If I could, I'd buy stock in Richard Sherman. The NFL's quintessential bad boy isn't a publicly traded security just yet, but if the Vernon Davis IPO is any indication, the day may come when investors can buy shares of the Seattle Seahawks cornerback's brand. Sherman's ability to combine a boisterous personality with dominant play has made him one of the most talked-about players in football. But that's not the only reason I think he'd be an attractive investment.

The blueprint
As I pointed out in my interview with Fantex earlier this week, there's a blueprint for evaluating athletes. It's sort of the same way an equity analyst evaluates a stock. While you won't see any P/E ratios here, most of the metrics are rooted in investment theory. The most important include: age, on-field and off-field earnings, social footprint, and intangibles.
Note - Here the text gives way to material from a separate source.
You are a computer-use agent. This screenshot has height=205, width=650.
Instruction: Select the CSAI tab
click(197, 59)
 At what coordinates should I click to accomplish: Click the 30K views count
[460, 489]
So why would I invest in Richard Sherman? For three reasons.

Richard Sherman, #25 Seattle Seahawks. Image credit: Mark Samia, Flickr.

1. He's young and dominant
Sherman has the most interceptions (20) of any active corner before his 26th birthday. His two first-team All-Pro selections already rank above many established peers, and most stats point to Sherman being a top five shutdown corner, with some naming him the best.
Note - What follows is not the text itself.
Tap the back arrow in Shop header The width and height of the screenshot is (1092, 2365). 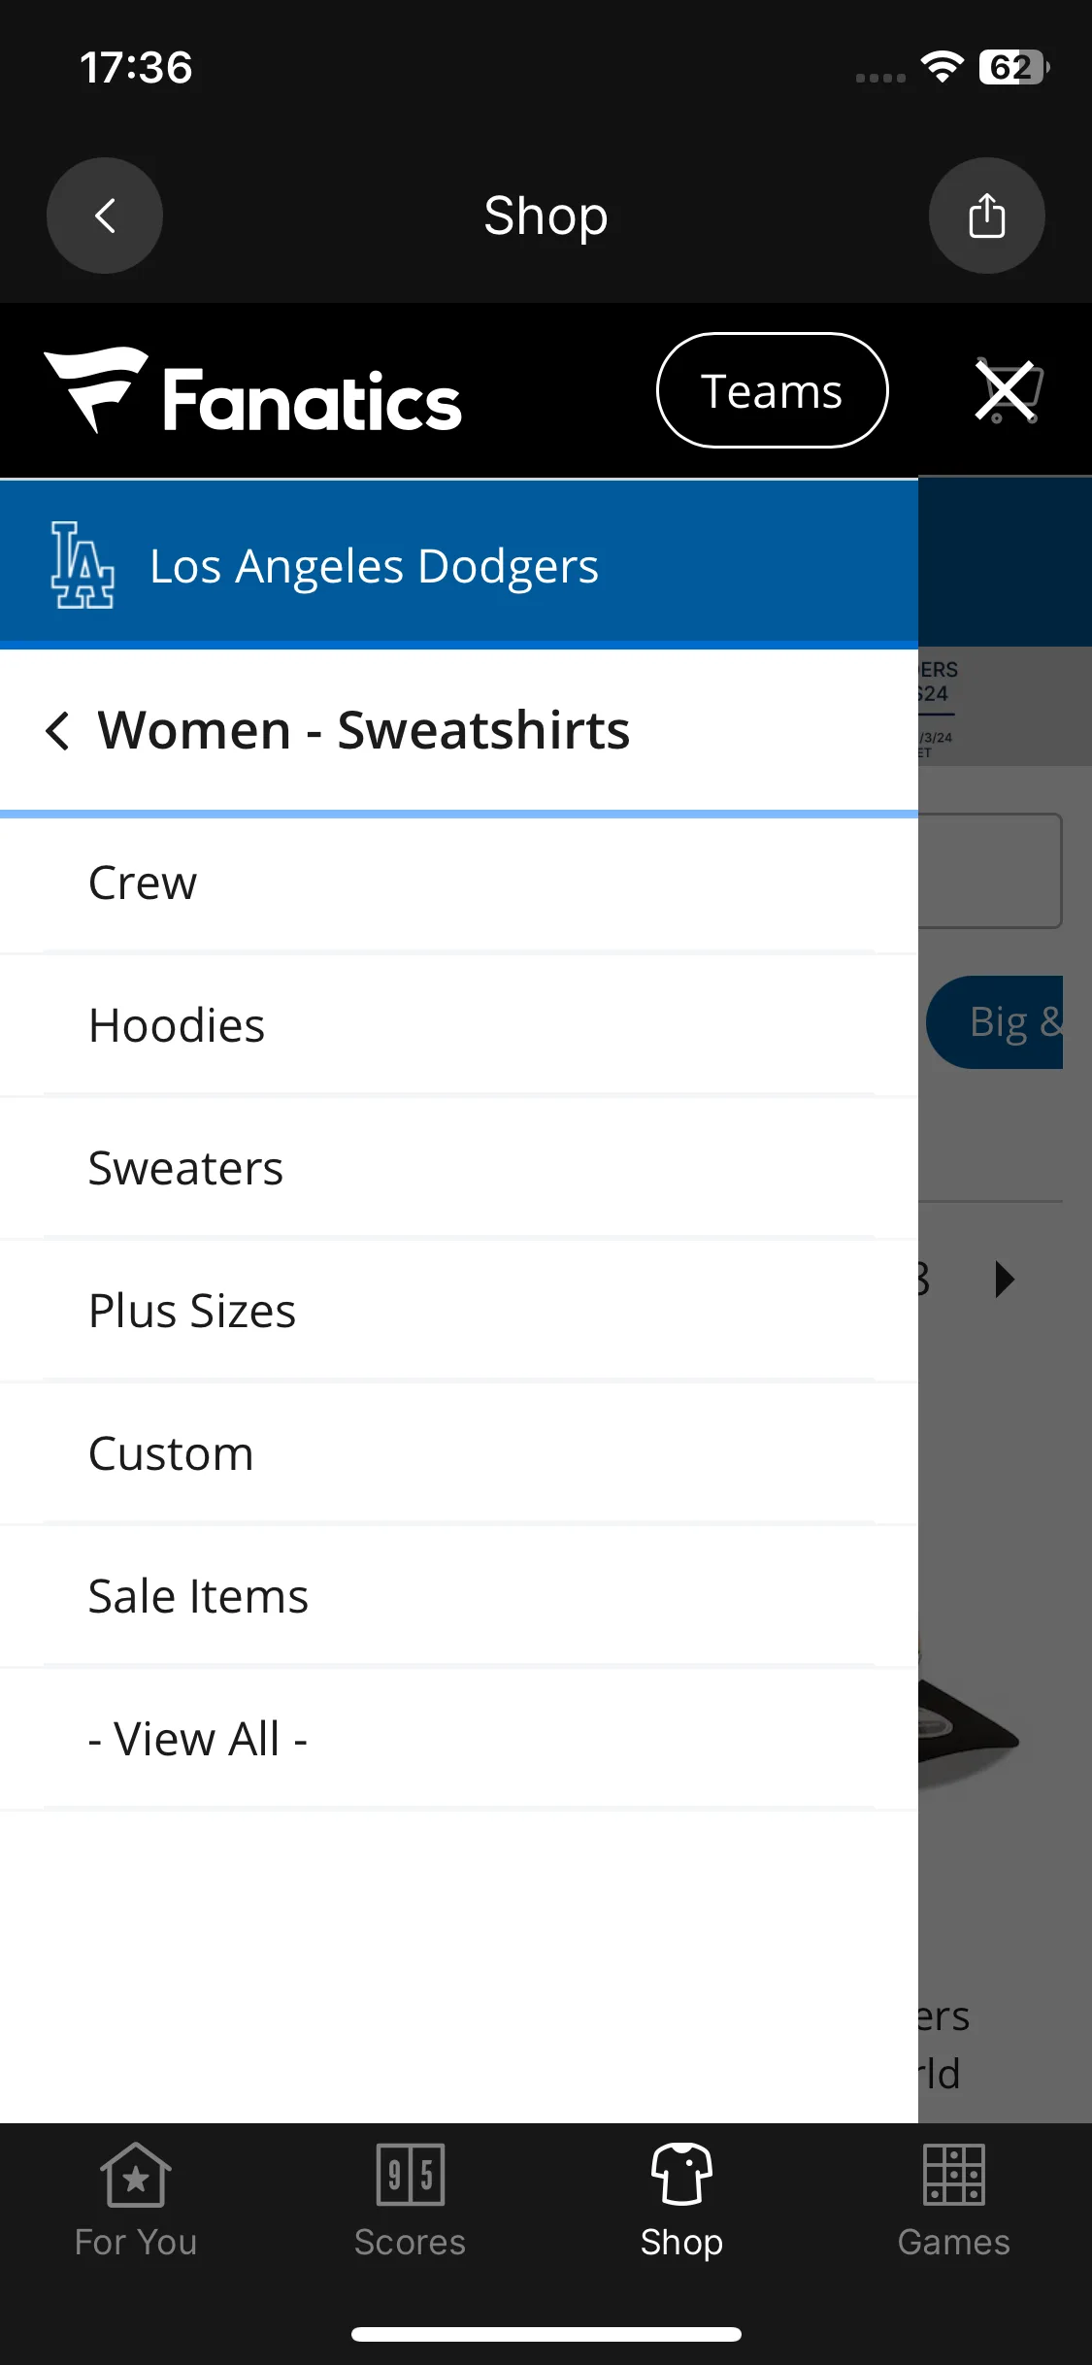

Sherman's role as one of the NFL's premier young players also bodes well for his investment prospects. See, companies like Fantex pay athletes for a minority stake in their brand value -- essentially the sum of expected on-field plus off-field earnings -- which is then financed through the issuance of stock that you or I can hold. If you're confident a player will improve his brand value over time, you should buy. If not, stay away. 
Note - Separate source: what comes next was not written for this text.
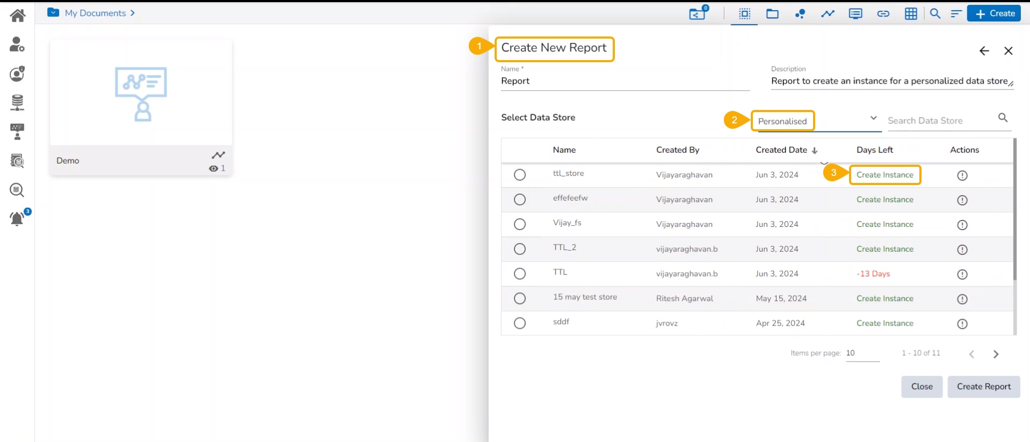Click the folder icon in top toolbar
The height and width of the screenshot is (442, 1030).
772,14
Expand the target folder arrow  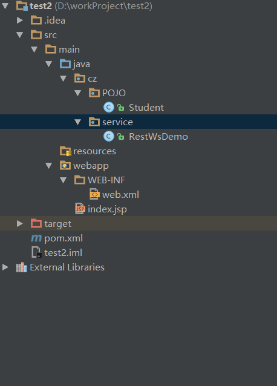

Like a new tech stock with an astronomical P/E ratio, investors should theoretically trade younger athletes at a higher multiple of their brand value. Let's use a hypothetical example.


Player   A

Player B
Age 27 35
Annual Contract $5 million $5 million
Annual Endorsements $2 million $2 million
Twitter Followers 1 million 1 million
Quality of Intangibles* High High
Future Brand Value $40 million $40 million 
Market Cap $80 million $60 million
Price-to-Brand Value Ratio 2 1.5

*Intangibles can be interview ability, personality, and any other measures of general likability.

Here, Player A has the same on-field and off-field earnings as Player B, and their social footprints, intangibles, and future brand values are identical. Assuming both will retire at the same age, the younger Player A has more career time than Player B to improve his underlying brand value, thus giving more upside to his stock.

Until there's a proven market for athletes, there's no way to know just how much more investors will prefer younger players, but their Price-to-Brand Value ratios -- let's call it P/BV -- should be higher than their older peers.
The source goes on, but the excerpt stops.